We have amended the Discussion section to more clearly emphasize these points (see also point #3):
“We did not observe the anticipated anti-phase tACS induced increase of congruency effects caused by a desynchronization of aPFC and SMC (Polanía et al., 2015). […] Future studies could focus on characterizing these potential compensatory effects.”
6) Discussion/Abstract. The authors emphasize the clinical implications, but this discussion should be qualified and softened.
• In this experiment, a substantial change in brain activity (as measured by BOLD) leads to a reliable, but relatively subtle behavioral change in a task that asks participants to override a mild response tendency.
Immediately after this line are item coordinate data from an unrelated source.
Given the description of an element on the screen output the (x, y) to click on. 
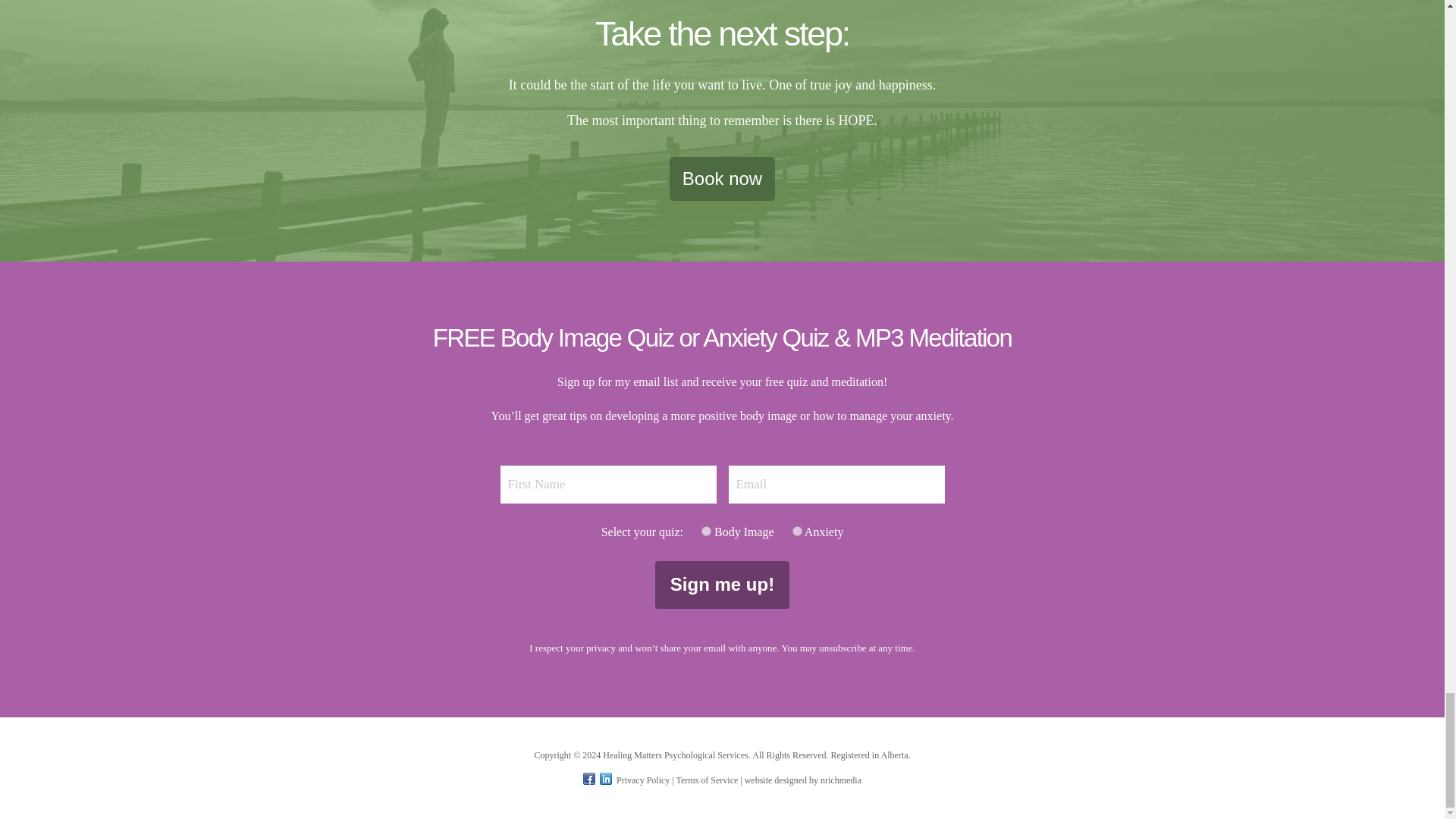
Book now (721, 178)
5ef7d28cbe (706, 531)
Sign me up! (722, 584)
5043b87a90 (797, 531)
website designed by nrichmedia (802, 780)
Privacy Policy (642, 780)
Terms of Service (707, 780)
Sign me up! (722, 584)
Indeed, according to Figure 1B, even subjects performing relatively poorly in the incongruent condition are still getting it right more than 80% of the time, suggesting that this condition presents no more than a mild challenge.
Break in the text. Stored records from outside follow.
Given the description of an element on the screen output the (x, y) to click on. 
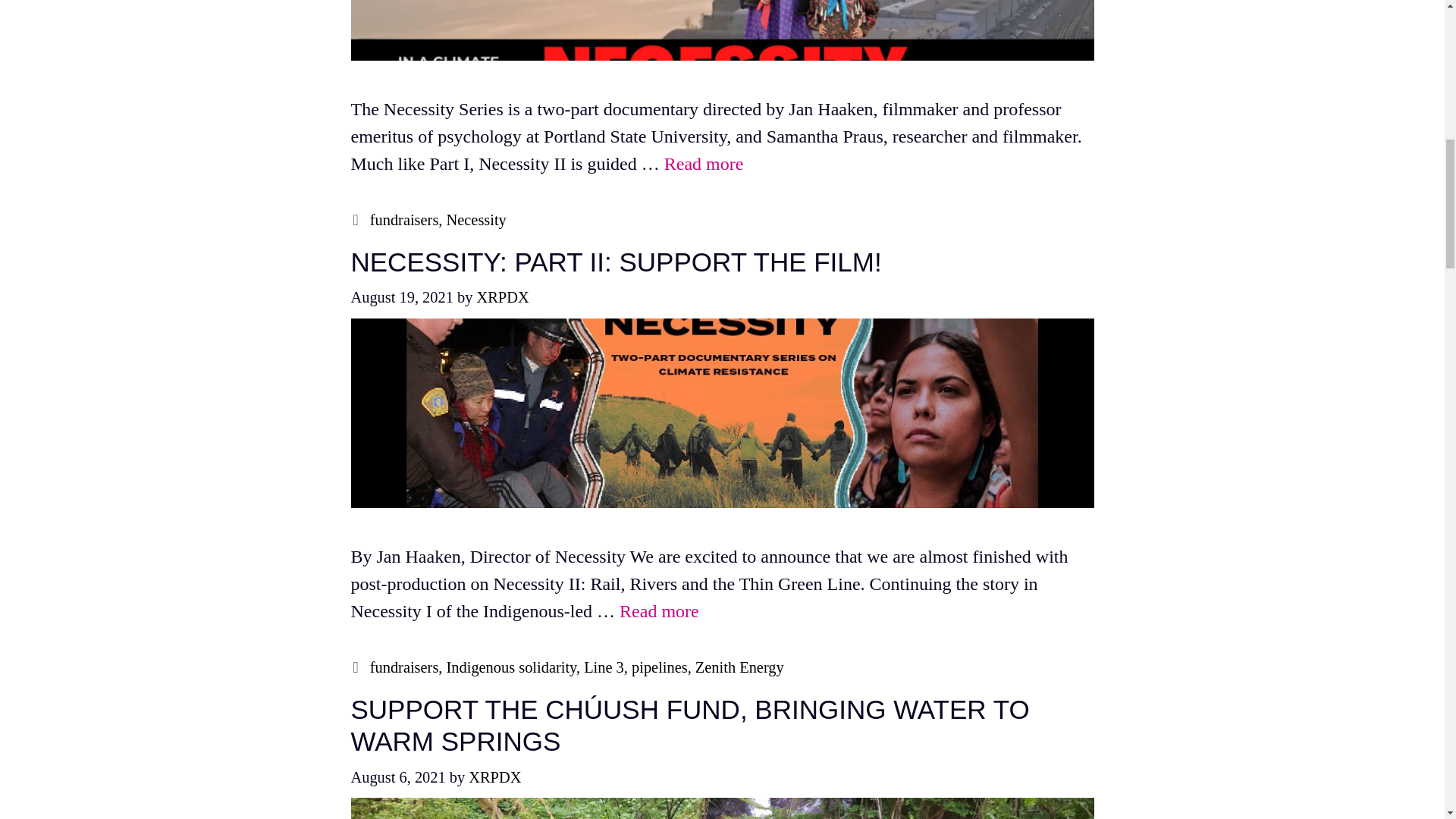
Read more (703, 163)
XRPDX (502, 297)
fundraisers (404, 667)
fundraisers (404, 219)
Read more (659, 610)
Line 3 (603, 667)
XRUS Fundraiser for Legal Defense Fund (703, 163)
Indigenous solidarity (511, 667)
Necessity: Part II: Support the Film! (659, 610)
View all posts by XRPDX (494, 777)
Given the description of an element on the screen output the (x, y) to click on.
• Emotional control will inevitably be harder in a real world scenario in which individuals will certainly perceive there to be far more at stake – this will be doubly true for any clinical population.
• Thus, claims like "Similar interventions could help patients suffering from emotional-social disorders" and others should be softened. The authors present fascinating research that should be characterized more as a first step in developing gain-of-function therapeutics, instead of a treatment ready for, or even on the cusp of, application in the clinic.
We agree with the reviewers that our claims were a bit strong and the manipulation needs further study before clinical applications are possible. We have amended the Discussion section accordingly:
“These findings provide a first stepping stone towards the development of interventions aimed to help patients suffering from social-emotional disorders. […] Future studies could explore whether effects of in-phase stimulation hold for more challenging emotional control situations (e.g. Kaldewaij et al., 2019) and generate long-lasting effects through exposure treatment.”
References:
Mars RB, Jbabdi S, Sallet J, O’Reilly JX, Croxson PL, Olivier E, Noonan MP, Bergmann C, Mitchell AS, Baxter MG (2011) Diffusion-weighted imaging tractography-based parcellation of the human parietal cortex and comparison with human and macaque resting-state functional connectivity. J Neurosci 31:4087–4100.
Neuling T, Rach S, Herrmann CS (2013) Orchestrating neuronal networks: sustained after-effects of transcranial alternating current stimulation depend upon brain states. Front Hum Neurosci 7:161.
Vosskuhl J, Strüber D, Herrmann CS (2018) Non-invasive Brain Stimulation : A Paradigm Shift in Understanding Brain Oscillations. 12:1–19.